Vorliegender Text:
++++++++

Instanz: | Bundesverwaltungsgericht |
Abteilung: | Abteilung III |
Dossiernummer: | BVGE 2013/47 |
Datum: | 09.12.2013 |
Leitsatz/Stichwort: | Erleichterte Einbürgerung |
Schlagwörter : | Vater; Schweiz; Kindes; Bürger; Schweizer; Bürgerrecht; Kindesverhältnis; Vaters; Bürgerrechts; Einbürgerung; Erwerb; Mutter; Vaterschaft; Botschaft; Gesuch; Revision; Recht; Voraussetzung; Abstammung; Bürgerrechtsgesetzes; Anerkennung; Urteil; Zahlvaterschaft; Inkrafttreten; Vaterschaftsklage; Altersjahr; Kindesverhältnisses |
Rechtsnorm: | Art. 13 ZGB ; Art. 25 ZGB ; Art. 258 ZGB ; Art. 26 ZGB ; Art. 30 ZGB ; Art. 30232 ZGB ; Art. 303 ZGB ; Art. 307 ZGB ; Art. 309 ZGB ; Art. 31 ZGB ; Art. 58 B?G; |
Referenz BGE: | - |
Kommentar: | Geiser, Basler Kommentar zum Zivilgesetzbuch I, Art. 260 ZGB, 2010 |
LANDESRECHT — DROIT NATIONAL — DIRITTO NAZIONALE
1 Staat - Volk - Behörden Etat - Peuple - Autorités Stato - Popolo - Autorità
Auszug aus dem Urteil der Abteilung III
i.S. A. gegen Bundesamt für Migration C3739/2012 vom 9. Dezember 2013
Der Beschwerdeführer ist deutscher Staatsangehöriger und wurde am
24. April 1961 in Deutschland geboren. Seine Mutter ist ebenfalls deutsche Staatsangehörige. Sie war mit dem Vater des Beschwerdeführers, dem Schweizer Staatsangehörigen B., nie verheiratet. Das Amtsgericht
X. verurteilte B. am 29. Mai 1964 zu Leistung von Unterhaltsbeiträgen zugunsten des Beschwerdeführers gemäss dem damals in Kraft stehenden aArt. 319 des Schweizerischen Zivilgesetzbuchs vom 10. Dezember 1907 (ZGB, SR 210; vgl. BS 2 3).
Am 11. Januar 2008 ersuchte der Beschwerdeführer gestützt auf die Abstammung von B. um erleichterte Einbürgerung gemäss Art. 58c des Bürgerrechtsgesetzes vom 29. September 1952 (BüG, SR 141.0).
Mit Verfügung vom 7. Juni 2012 trat das Bundesamt für Migration (BFM) auf das Gesuch nicht ein.
Mit Eingabe vom 13. Juli 2012 wurde gegen diesen Entscheid Beschwerde beim Bundesverwaltungsgericht erhoben und die Aufhebung der vorinstanzlichen Verfügung sowie die Gutheissung des Gesuchs um erleichterte Einbürgerung beantragt.

++++++++

(Gespeicherte Einträge)
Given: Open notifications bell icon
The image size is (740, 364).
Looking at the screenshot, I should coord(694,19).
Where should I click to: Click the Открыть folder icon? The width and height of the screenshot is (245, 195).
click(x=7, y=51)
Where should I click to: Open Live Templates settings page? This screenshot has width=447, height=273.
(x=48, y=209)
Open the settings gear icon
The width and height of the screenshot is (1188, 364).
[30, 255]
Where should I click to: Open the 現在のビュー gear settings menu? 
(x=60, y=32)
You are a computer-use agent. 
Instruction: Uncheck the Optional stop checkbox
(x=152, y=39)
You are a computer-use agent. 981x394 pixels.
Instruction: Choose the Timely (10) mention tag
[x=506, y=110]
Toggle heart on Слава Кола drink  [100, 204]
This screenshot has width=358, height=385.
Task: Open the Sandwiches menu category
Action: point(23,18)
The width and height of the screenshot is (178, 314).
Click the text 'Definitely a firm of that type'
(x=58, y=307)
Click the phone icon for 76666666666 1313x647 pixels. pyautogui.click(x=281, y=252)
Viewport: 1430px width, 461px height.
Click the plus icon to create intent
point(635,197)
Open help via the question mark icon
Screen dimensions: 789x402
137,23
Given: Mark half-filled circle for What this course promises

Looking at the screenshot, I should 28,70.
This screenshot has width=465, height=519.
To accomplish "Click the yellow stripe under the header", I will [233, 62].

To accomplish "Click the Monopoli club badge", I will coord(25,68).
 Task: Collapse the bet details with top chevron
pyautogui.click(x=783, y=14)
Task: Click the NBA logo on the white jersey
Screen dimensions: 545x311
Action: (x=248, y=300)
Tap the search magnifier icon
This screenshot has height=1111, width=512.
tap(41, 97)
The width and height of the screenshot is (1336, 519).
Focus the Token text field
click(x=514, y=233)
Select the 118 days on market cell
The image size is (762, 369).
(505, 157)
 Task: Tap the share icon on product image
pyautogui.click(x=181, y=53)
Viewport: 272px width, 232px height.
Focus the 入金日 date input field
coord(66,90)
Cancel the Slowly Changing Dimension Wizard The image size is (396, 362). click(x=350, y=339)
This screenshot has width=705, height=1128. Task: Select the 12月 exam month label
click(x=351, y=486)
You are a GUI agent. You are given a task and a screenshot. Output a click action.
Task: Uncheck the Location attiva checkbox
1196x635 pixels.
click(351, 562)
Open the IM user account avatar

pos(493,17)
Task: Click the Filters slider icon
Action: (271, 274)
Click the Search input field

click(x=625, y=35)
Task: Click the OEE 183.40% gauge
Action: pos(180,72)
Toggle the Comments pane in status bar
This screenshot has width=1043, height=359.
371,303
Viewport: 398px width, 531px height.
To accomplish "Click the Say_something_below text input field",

++++++++

Was zu tun ist:
[a] Nenne anhand des Urteilsauszugs zur erleichterten Einbürgerung das Datum, an dem das Amtsgericht X. B. zur Leistung von Unterhaltsbeiträgen verurteilte.
[b] Führe den Urteilsauszug zur erleichterten Einbürgerung im Anschluss an seinen letzten Satz weiter.

Antworten je Aufgabe:
[a] Am 29. Mai 1964.

[b]
Das Bundesverwaltungsgericht weist die Beschwerde ab.
Aus den Erwägungen:
Bis zum Inkrafttreten der Änderung des Schweizerischen Zivilgesetzbuchs (Kindesverhältnis) vom 25. Juni 1976 am 1. Januar 1978 (AS 1977 237) kannte das Zivilrecht zwei unterschiedliche Beziehungen eines Kindes zu seinem im Zeitpunkt der Geburt mit der Mutter nicht verheirateten Vater: Zum einen gab es die Möglichkeit, eine familienrechtliche Beziehung herzustellen, sei es durch die Ehelicherklärung bei nachträglicher Eheschliessung mit der Mutter, durch Anerkennung durch den Vater oder durch richterliche Zusprechung mit Standesfolge, wobei Letztere strenge Voraussetzungen kannte (vgl. aArt. 258 ff. ZGB [Ehelicherklärung], aArt. 303 ff. ZGB [Anerkennung] sowie aArt. 307 ff. ZGB [Vaterschaftsklage]). Zum anderen gab es die Möglichkeit, den biologischen Vater mittels Vaterschaftsklage zu einer Vermögensleistung zu verpflichten, ohne dass ein Kindesverhältnis entstand (vgl. aArt. 309 Abs. 1 und aArt. 319 ZGB; CYRIL HEGNAUER, Berner Kommentar, Bd. II Familienrecht, 2. Teilband 1. Lieferung, Das aussereheliche Kindesverhältnis, Art. 302327 ZGB, 3. Aufl., Bern 1969, Art. 303 N. 37 f.). Diese Unterscheidung zwischen Vaterschaft mit Standesfolge und Vaterschaft mit blosser finanzieller Verpflichtung wurde mit der erwähnten Revision des Kindesrechts aufgehoben (zu den Gründen vgl. Botschaft vom
5. Juni 1974 über die Änderung des Schweizerischen Zivilgesetzbuches [Kindesverhältnis], BBl 1974 II 1, nachfolgend: Botschaft 1974). In den Schlusstiteln des ZGB wurde für hängige Vaterschaftsklagen in übergangsrechtlicher Hinsicht festgelegt, dass das neue Recht zur Anwendung kommen sollte (vgl. Art. 13 Abs. 1 SchlT ZGB). Kinder, deren (biologischer) Vater gemäss dem früheren Recht zu einer Zahlung verpflichtet worden war oder sich zu einer Vermögensleistung verpflichtet hatte (« Zahlvaterschaft »), konnten, sofern sie bei Inkrafttreten, das heisst am 1. Januar 1978, das zehnte Altersjahr noch nicht vollendet hatten, innerhalb von zwei Jahren auf Feststellung des Kindesverhältnisses klagen (vgl. Art. 13a SchlT ZGB).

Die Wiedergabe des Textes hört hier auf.